Blit and Cache Movie Clips

by Michael Williams on February 28, 2010 · 6 comments

in Tutorial

BlittingPreview.png
On the left: a regular movie clip. On the right: three blitted clones.

“Blitting is a higher-performance alternative to using the built-in display list in Adobe Flash for drawing objects on the Stage. This technique involves copying the individual pixels of an existing image directly on to the screen—a bit like painting all of your game’s spaceships and monsters onto a canvas.”

From a tutorial I wrote for Adobe Developer Connection: Blitting and Caching Movie Clips in Flash.

It’s an introduction to blitting for developers using the Flash authoring environment (Flash IDE); you’ll learn how to take a regular movie clip from the library, cache it as a series of Bitmaps, and draw it (blit it) to the screen.

Why bother? Because to blit an object is much faster than to use addChild().

Click here to start reading. If you’ve got a free Adobe account, you can comment on the article itself; otherwise, feel free to ask any questions in the comments to this post :)

{ 6 comments… read them below or add one }

arxanas February 28, 2010 at 6:12 pm

Cool, I’ve never seen this stuff before. So, basically, instead of creating multiple objects, you create one and change it whenever something happens?

Now, how would you track a MovieClip (or the matrix of pixels, or whatever you call a blitted object), as in the x and y positions in relation to other blitted objects? Or should you just addChild() it in this case?

Michael Williams March 12, 2010 at 7:54 pm

Hey Arxanas, sorry it’s taken me so long to reply.

Yeah, you’ve got it, basically. You’re no longer creating graphical objects themselves, but just pasting pixels onto a screen whenever they need to change.

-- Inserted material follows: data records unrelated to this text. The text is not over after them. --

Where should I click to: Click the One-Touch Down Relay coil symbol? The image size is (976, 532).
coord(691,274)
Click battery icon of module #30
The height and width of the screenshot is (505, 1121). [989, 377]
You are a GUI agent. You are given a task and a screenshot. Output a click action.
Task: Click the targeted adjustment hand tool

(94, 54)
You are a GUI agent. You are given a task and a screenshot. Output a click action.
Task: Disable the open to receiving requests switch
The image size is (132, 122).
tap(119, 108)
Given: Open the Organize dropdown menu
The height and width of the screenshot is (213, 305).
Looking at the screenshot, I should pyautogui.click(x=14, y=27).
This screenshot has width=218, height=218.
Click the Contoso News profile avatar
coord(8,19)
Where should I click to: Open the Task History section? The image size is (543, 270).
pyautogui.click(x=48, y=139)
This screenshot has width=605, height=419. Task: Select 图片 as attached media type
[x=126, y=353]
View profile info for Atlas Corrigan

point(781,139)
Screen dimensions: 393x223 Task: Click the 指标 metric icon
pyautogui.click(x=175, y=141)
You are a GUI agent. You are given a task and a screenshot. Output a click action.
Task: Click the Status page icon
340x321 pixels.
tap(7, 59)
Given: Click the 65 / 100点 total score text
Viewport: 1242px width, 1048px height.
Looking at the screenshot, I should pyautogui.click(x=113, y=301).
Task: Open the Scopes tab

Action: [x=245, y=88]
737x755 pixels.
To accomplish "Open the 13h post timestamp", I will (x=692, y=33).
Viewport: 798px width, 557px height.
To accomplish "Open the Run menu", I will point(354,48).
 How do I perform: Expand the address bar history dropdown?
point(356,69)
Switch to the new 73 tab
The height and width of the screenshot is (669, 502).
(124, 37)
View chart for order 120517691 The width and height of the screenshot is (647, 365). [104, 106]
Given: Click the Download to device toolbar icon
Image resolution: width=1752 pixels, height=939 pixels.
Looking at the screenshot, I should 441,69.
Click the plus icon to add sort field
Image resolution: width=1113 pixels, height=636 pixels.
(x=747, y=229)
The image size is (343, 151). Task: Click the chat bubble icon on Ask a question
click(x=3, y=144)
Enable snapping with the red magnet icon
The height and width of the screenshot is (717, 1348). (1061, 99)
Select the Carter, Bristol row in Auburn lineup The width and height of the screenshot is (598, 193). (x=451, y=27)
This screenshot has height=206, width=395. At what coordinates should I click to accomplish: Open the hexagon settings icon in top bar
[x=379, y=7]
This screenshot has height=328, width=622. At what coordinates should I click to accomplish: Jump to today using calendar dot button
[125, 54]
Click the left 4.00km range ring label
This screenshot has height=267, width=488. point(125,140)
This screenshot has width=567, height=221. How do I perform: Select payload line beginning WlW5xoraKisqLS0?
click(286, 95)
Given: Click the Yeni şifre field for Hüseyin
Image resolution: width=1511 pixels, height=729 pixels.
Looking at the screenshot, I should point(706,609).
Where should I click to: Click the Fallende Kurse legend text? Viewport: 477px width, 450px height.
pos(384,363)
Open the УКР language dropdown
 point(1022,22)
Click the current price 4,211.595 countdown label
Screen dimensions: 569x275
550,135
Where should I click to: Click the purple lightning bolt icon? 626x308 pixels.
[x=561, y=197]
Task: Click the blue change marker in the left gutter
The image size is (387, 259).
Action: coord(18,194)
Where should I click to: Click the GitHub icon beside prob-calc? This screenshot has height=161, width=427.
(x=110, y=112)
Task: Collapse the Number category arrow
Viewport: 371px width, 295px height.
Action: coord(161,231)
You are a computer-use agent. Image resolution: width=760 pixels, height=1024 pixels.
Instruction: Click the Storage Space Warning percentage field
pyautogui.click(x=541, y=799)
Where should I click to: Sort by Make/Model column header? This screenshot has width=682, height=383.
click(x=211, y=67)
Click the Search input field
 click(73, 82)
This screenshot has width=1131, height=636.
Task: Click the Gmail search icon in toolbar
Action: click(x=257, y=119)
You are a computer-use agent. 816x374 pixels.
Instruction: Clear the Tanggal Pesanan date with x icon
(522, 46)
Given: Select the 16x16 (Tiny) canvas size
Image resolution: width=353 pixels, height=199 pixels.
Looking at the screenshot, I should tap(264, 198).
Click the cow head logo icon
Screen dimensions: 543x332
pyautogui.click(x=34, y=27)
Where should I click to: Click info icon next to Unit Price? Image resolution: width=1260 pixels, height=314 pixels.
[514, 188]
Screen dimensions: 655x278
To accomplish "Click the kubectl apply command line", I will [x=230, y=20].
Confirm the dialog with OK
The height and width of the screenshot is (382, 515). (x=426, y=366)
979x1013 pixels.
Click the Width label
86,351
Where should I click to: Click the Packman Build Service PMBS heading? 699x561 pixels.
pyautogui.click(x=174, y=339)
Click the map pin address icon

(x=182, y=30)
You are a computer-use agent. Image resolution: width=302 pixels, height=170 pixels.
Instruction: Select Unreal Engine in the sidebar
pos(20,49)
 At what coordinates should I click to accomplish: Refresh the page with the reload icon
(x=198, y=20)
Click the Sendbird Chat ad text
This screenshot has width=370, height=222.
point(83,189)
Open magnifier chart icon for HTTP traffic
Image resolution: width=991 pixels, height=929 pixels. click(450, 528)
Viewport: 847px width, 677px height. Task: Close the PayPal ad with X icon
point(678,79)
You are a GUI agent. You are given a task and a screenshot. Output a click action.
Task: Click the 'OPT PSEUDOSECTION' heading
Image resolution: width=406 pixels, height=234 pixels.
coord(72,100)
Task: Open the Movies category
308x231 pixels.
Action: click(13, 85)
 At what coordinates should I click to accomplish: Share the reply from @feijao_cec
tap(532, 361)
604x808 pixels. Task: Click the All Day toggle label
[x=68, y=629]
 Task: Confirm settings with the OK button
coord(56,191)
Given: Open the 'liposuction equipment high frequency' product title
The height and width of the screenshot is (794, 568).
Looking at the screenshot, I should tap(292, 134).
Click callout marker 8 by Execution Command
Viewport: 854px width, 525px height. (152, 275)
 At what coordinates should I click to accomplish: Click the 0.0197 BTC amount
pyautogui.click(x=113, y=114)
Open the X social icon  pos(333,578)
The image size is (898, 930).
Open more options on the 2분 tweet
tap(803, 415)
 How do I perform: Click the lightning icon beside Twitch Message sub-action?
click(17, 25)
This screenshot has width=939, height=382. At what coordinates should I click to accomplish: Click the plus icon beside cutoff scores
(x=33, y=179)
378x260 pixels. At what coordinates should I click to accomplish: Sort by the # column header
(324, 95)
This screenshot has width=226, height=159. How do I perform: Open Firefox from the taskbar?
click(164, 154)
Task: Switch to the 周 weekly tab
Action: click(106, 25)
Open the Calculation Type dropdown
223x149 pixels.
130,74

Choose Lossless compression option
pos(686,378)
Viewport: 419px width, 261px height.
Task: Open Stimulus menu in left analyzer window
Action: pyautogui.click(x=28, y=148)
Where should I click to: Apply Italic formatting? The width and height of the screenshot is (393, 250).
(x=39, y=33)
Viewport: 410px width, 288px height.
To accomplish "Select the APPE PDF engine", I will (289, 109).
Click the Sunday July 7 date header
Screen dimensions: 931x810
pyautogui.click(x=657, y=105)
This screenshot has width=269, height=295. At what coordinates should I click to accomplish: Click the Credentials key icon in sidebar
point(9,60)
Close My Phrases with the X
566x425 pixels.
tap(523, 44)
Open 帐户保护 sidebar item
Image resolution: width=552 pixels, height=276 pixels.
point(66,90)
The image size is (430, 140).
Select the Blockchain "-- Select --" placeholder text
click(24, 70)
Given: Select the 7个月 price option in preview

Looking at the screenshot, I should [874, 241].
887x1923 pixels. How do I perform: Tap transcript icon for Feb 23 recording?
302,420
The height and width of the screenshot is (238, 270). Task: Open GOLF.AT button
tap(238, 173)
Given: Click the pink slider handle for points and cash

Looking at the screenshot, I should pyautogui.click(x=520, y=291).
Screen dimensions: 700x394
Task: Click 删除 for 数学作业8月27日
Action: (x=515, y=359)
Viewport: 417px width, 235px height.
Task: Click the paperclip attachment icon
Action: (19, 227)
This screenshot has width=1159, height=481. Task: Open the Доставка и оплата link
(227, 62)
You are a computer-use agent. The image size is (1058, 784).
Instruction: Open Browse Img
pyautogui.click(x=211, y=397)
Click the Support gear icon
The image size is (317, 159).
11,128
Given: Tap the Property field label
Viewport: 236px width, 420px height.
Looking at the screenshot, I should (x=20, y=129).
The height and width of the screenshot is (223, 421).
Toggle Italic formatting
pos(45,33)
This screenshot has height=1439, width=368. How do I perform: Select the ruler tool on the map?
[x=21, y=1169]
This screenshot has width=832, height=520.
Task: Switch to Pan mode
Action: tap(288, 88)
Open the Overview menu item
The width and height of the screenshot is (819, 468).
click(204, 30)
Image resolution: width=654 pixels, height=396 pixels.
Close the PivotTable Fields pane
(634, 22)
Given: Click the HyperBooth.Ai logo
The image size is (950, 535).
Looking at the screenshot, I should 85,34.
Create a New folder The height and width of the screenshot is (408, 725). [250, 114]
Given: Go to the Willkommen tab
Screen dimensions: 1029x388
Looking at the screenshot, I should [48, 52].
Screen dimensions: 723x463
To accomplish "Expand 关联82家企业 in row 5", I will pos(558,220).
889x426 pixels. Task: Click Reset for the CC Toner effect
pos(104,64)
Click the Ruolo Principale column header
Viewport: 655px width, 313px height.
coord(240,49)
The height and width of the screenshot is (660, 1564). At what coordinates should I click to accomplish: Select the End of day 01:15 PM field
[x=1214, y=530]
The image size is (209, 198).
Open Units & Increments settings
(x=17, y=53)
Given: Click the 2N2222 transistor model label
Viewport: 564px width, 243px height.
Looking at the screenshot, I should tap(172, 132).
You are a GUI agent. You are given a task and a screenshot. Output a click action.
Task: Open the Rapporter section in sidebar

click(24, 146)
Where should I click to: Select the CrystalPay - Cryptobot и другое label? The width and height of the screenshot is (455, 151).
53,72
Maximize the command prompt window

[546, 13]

Good question about tracking positions. Blitting allows you to separate the graphics of an object from its other properties. You can still have objects that represent the various items in your game, and their positions, health, and so on! For example:

package
{
    public class Avatar    //note no "extends"
    {
        public var x:Number = 100;
        public var y:Number = 150;

    public function Avatar()
    {

}

public function moveABit():void
{
    y += 10;
}

}

}

Now, you can create an Avatar instance just like normal, and you can change the x and y properties as if it were a MovieClip. But, you can’t addChild() it, because it’s not actually a MovieClip!

So in your tick function, you’ll have to look at avatar.x and avatar.y and blit an image of the Avatar to the canvas at that position. It’s not really complicated — but you have to deal with it instead of Flash Player.

Does that make sense?

cpucpu March 18, 2010 at 8:46 pm

Wow, this is great site for game dev, there aren’t many indeed. Please, keep up the good job. The only other site some time i was follwing was asgamer.com, but that’s kind of abandoned.

Michael Williams March 20, 2010 at 11:56 am

@cpucpu: Thank you! Yeah, I wish asgamer updated more often. I particularly like the explosion tutorial, that’s come in handy before :)

sotre June 4, 2010 at 9:46 pm

What about events? Do you have a snippet for doing all the events stuff now? I imagine that now on mouse move you would have to identify the mouse position, translate it into world coordinates, do any Z ordering selection and then send our own events to that (if enabled).
Are there any open source frameworks that handle all this?

Michael Williams June 12, 2010 at 1:58 pm

Good question. That’s a key advantage of the display list that we have to leave behind when blitting.

I don’t know of any frameworks that do that, though I know its a common problem so there must be one, right? Have you tried Flixel?